Enjoy the Silence | Music | Halifax, Nova Scotia | THE COAST

Enjoy the Silence

Snailhouse’s Mike Feuerstack is happy to stay busy. Johnston Farrow catches up with him and his latest, The Silence Show.

photo Rolf Klausener

Mike Feuerstack, singer-songwriter of Snailhouse, can’t wait to play before a Halifax audience—that is, if a heart attack doesn’t slow him down first. The 33-year-old is a busy guy, playing in numerous bands, recording several albums worth of material with those bands and under his Snailhouse moniker, all the while holding down a full-time office job. Thankfully, that job is flexible enough to allow him time to play at The Attic this weekend to support his latest disc, The Silence Show.

“Snailhouse is my constant project and my burning love, you could say,” Feuerstack says on a late-night call from Montreal. “But at the same time, it’s very flexible because it’s a solo project.
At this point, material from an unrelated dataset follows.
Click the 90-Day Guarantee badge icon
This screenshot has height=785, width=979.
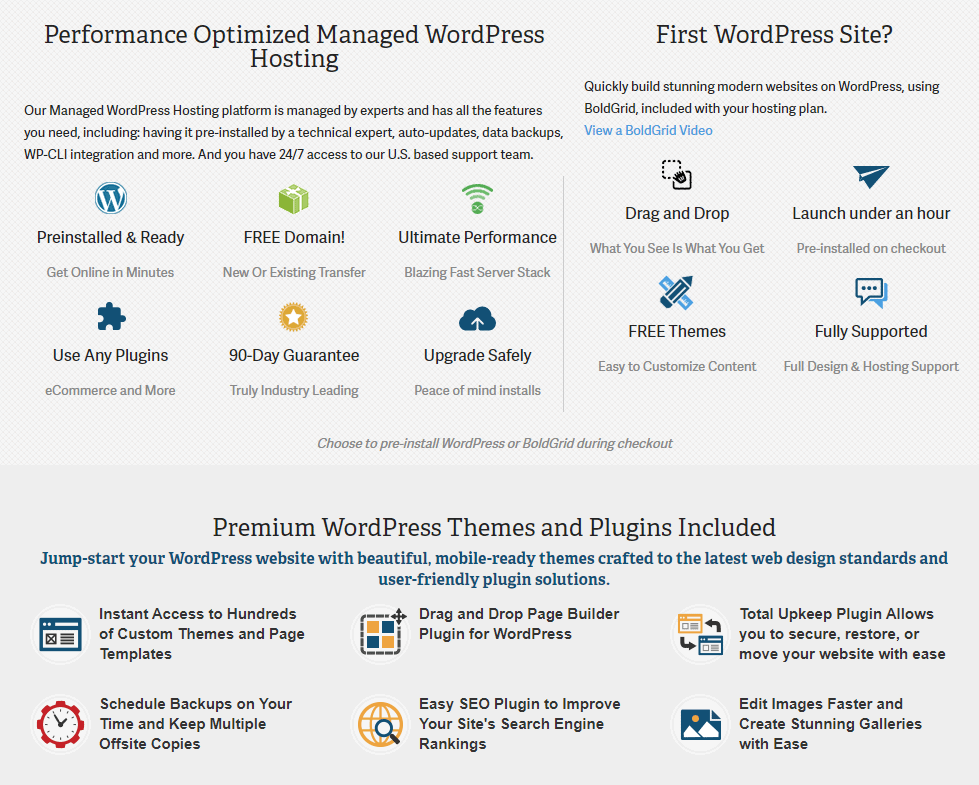293,317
The band changes and the goals change. But yeah, it’s my first love.”

It’s his passion for music that has him performing, writing and recording with the melodic, post-punk critical darlings Wooden Stars and the mellow, noise-rock group Kepler. Now based in Montreal, Feuerstack recently filled in with the former Unicorns project Islands, a band that opened for Beck at the massive Bell Centre during the Pop Montreal festival.

“That was crazy,” Feuerstack says. “It was fun. It was surreal, really. The two main guys in the Islands know . He was pretty cool.”
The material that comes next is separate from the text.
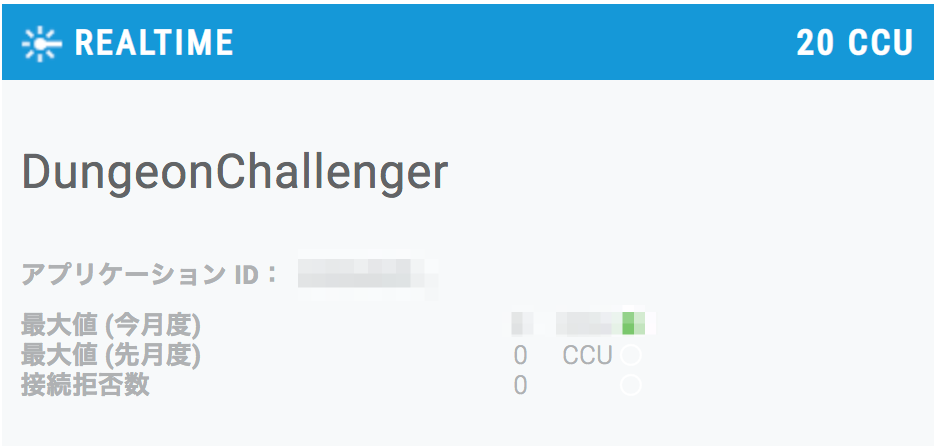Open the DungeonChallenger application title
Feuerstack got his start playing in punk bands as a teen growing up in Moncton. He fell in with the right crowd from the start, forming the Underdogs with a pre-Eric’s Trip Rick White. His parents eventually moved the family to Ottawa, where Feuerstack began to write slower, more introspective material.

“I started writing songs on my own because I didn’t have a band anymore,” he says. “So I spent a few years learning to play guitar and writing songs that were sparser. They weren’t quite folky, but they were quieter. Mostly it was because when you write on your own, there’s a specific way of performing.”

The Snailhouse name came from his solo work and it stuck from the name Feuerstack would use on his cassettes he recorded at home.

“It was an inside joke from a time before I ever imagined I would release records and perform live,” he says. “But a friend pointed it out and the name just stuck.”

After immersing himself in the Ottawa scene, Feuerstack eventually became friends with the musicians who would make up the Wooden Stars, formed in 1993. He later joined Kepler after the Stars took a hiatus in 2000.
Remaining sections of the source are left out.